> Task objective: Where the line containing "SPECNA ARMS (413, 12)" appears in the records below, begin there and write out each line exactly until the last one, and nothing more.

▼

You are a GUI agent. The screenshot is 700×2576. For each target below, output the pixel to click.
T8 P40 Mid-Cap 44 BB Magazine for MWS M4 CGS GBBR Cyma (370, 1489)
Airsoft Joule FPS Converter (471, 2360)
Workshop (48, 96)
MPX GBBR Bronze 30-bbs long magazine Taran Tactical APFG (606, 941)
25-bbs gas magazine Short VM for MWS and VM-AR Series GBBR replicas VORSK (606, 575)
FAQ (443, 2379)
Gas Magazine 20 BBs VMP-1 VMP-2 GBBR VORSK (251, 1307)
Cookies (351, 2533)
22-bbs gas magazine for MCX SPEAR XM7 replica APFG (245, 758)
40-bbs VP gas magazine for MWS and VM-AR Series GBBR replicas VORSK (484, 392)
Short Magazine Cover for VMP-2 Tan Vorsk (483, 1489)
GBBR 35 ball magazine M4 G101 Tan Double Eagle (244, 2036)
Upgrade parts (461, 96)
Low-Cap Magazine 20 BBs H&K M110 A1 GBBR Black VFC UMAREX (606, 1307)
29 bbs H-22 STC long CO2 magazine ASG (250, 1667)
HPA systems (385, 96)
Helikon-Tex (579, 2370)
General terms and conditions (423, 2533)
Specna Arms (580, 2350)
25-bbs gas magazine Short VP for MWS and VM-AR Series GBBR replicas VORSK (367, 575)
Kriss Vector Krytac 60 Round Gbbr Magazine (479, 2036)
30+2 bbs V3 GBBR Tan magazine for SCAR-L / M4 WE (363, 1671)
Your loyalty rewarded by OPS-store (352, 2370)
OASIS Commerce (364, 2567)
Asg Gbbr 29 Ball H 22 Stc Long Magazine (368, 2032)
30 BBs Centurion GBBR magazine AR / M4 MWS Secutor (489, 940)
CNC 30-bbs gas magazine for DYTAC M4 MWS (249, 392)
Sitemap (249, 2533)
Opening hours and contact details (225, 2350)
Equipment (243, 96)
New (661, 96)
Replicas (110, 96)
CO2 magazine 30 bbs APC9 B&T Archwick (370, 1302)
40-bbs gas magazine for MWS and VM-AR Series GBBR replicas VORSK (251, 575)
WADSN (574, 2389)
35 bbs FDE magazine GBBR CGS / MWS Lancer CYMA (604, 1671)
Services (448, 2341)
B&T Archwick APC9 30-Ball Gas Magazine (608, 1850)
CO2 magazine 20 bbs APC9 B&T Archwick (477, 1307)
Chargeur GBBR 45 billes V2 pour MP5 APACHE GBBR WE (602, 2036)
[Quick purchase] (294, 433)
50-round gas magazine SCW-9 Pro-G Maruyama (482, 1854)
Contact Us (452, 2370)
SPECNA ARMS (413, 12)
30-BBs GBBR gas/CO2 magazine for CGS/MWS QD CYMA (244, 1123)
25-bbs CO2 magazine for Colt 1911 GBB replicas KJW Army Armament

▲

> Answer for this exercise:
SPECNA ARMS (413, 12)
30-BBs GBBR gas/CO2 magazine for CGS/MWS QD CYMA (244, 1123)
25-bbs CO2 magazine for Colt 1911 GBB replicas KJW Army Armament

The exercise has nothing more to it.